* Work request *
Reproduce nothing but the closing run of lines: the line with "337x189 pixels." and each line that follows it to the end of the data.

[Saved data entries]
________________________________________

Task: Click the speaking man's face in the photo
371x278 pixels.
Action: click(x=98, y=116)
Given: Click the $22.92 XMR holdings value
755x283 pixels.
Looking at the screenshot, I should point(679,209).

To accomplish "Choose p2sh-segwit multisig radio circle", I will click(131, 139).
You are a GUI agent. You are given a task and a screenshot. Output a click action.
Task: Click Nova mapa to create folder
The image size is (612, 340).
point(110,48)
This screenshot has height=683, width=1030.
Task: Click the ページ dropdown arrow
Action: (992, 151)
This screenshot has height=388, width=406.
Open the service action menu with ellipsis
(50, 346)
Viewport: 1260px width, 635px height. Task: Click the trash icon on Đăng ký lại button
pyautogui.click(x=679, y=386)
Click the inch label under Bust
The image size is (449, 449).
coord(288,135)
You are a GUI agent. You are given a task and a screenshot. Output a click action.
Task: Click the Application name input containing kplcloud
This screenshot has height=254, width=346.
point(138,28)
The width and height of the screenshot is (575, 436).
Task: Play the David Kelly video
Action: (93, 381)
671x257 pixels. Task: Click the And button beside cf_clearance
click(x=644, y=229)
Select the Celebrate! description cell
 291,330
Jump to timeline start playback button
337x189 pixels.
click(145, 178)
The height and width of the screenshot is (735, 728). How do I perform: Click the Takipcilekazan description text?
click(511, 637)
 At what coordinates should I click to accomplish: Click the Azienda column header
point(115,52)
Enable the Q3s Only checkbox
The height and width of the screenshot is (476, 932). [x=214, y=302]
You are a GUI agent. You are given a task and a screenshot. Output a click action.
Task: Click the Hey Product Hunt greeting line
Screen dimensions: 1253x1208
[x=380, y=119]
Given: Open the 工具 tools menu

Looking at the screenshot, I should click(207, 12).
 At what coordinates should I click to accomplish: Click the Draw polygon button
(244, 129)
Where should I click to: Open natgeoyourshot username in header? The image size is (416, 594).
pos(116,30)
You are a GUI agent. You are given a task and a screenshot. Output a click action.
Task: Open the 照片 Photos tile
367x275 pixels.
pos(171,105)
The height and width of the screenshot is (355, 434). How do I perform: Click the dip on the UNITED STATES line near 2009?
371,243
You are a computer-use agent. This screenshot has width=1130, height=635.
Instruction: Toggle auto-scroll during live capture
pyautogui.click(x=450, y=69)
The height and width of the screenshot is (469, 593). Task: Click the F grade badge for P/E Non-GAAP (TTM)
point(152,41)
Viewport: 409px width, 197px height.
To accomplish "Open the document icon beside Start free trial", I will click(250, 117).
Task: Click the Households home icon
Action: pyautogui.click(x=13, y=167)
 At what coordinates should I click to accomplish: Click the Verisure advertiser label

________________________________________

* The answer *
337x189 pixels.
click(145, 178)
The height and width of the screenshot is (735, 728). How do I perform: Click the Takipcilekazan description text?
click(511, 637)
 At what coordinates should I click to accomplish: Click the Azienda column header
point(115,52)
Enable the Q3s Only checkbox
The height and width of the screenshot is (476, 932). [x=214, y=302]
You are a GUI agent. You are given a task and a screenshot. Output a click action.
Task: Click the Hey Product Hunt greeting line
Screen dimensions: 1253x1208
[x=380, y=119]
Given: Open the 工具 tools menu

Looking at the screenshot, I should click(207, 12).
 At what coordinates should I click to accomplish: Click the Draw polygon button
(244, 129)
Where should I click to: Open natgeoyourshot username in header? The image size is (416, 594).
pos(116,30)
You are a GUI agent. You are given a task and a screenshot. Output a click action.
Task: Open the 照片 Photos tile
367x275 pixels.
pos(171,105)
The height and width of the screenshot is (355, 434). How do I perform: Click the dip on the UNITED STATES line near 2009?
371,243
You are a computer-use agent. This screenshot has width=1130, height=635.
Instruction: Toggle auto-scroll during live capture
pyautogui.click(x=450, y=69)
The height and width of the screenshot is (469, 593). Task: Click the F grade badge for P/E Non-GAAP (TTM)
point(152,41)
Viewport: 409px width, 197px height.
To accomplish "Open the document icon beside Start free trial", I will click(250, 117).
Task: Click the Households home icon
Action: pyautogui.click(x=13, y=167)
 At what coordinates should I click to accomplish: Click the Verisure advertiser label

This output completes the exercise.